A partir d’It’s my Life, les clips de Talk Talk sont réalisés par Tim Pope, l’une des stars du genre à partir des années 80. Tim Pope a ainsi travaillé avec The Cure, The The, David Bowie, Style Council, Neil Young, Paul McCartney, The Pretenders, The Psychedelic Furs, Soft Cell, Wham, Siouxsie and the Banshees, Britney Spears, entre autres…
Ami intime de Mark Hollis, Tim Pope le décrit comme une « personnalité extrême et très intéressante ». Il confesse pourtant à une radio suisse en 2018 ne pas avoir saisi immédiatement l’importance de sa musique : « Je pense que ses albums sont incroyables. Vraiment. J’ai assisté à leur création. Ils sont si beaux », ajoute-t-il.
Un des plus grand succès du groupe, « Such a Shame » (1984), est inspiré par le roman subversif du psychologue George Cockroft, The Diceman (L’homme-dé, écrit sous le pseudonyme de Luke Reinhart). Le roman raconte l’histoire d’un homme qui remet les choix de son existence au sort des dés. Mark Hollis, qui décrit le roman comme un « bon livre, quoi qu’immoral... », ira même jusqu’à s’inspirer des techniques utilisées par le héros, écrivant ainsi plus de dix fois les paroles de la chanson et tirant aux dés le choix final des mots.
Les mêmes techniques seront utilisées pour la réalisation du clip par Tim Pope. Il met en scène six personnalités issues du roman, que Mark et Tim choisissent au hasard au moyen de feuilles de papier et qui sont illustrées notamment par les changements incessants de costumes de Mark Hollis.
Les relations de Mark Hollis et Talk Talk avec leur maison de disque (EMI) sont ambigües.

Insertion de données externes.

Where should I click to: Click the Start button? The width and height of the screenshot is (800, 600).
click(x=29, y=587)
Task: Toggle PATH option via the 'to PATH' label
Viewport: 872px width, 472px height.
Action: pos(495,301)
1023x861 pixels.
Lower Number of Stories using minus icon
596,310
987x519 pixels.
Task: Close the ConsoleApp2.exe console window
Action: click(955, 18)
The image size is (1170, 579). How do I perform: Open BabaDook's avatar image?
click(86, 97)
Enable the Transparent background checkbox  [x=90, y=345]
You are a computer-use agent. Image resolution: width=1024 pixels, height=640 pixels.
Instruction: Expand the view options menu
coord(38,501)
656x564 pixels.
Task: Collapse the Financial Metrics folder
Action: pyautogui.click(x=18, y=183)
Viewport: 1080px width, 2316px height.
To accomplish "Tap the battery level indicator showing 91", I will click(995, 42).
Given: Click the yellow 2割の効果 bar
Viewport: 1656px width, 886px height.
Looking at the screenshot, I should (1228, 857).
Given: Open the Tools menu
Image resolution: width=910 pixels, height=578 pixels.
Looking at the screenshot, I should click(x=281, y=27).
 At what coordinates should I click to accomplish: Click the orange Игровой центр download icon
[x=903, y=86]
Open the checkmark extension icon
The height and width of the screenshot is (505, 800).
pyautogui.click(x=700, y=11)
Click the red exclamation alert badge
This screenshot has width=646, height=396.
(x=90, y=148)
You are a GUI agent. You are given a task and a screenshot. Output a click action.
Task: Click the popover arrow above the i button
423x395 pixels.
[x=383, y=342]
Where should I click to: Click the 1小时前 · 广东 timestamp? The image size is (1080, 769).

D’un naturel introverti et discret, Mark Hollis rejette les affres de la célébrité. La première version du clip de « It’s My Life », où l’on aperçoit un Mark Hollis empêché de chanter par une étrange forme animée, se veut une réaction au diktat du Lip Syncing, qui impose aux artistes de mimer le chant sur les clips promotionnels. Sous les protestations d’EMI, une seconde version du clip est réalisée, mais le Lip Syncing est réalisé volontairement à contre-temps, marquant le premier épisode du bras de fer qui allait opposer Mark Hollis à sa maison de disques.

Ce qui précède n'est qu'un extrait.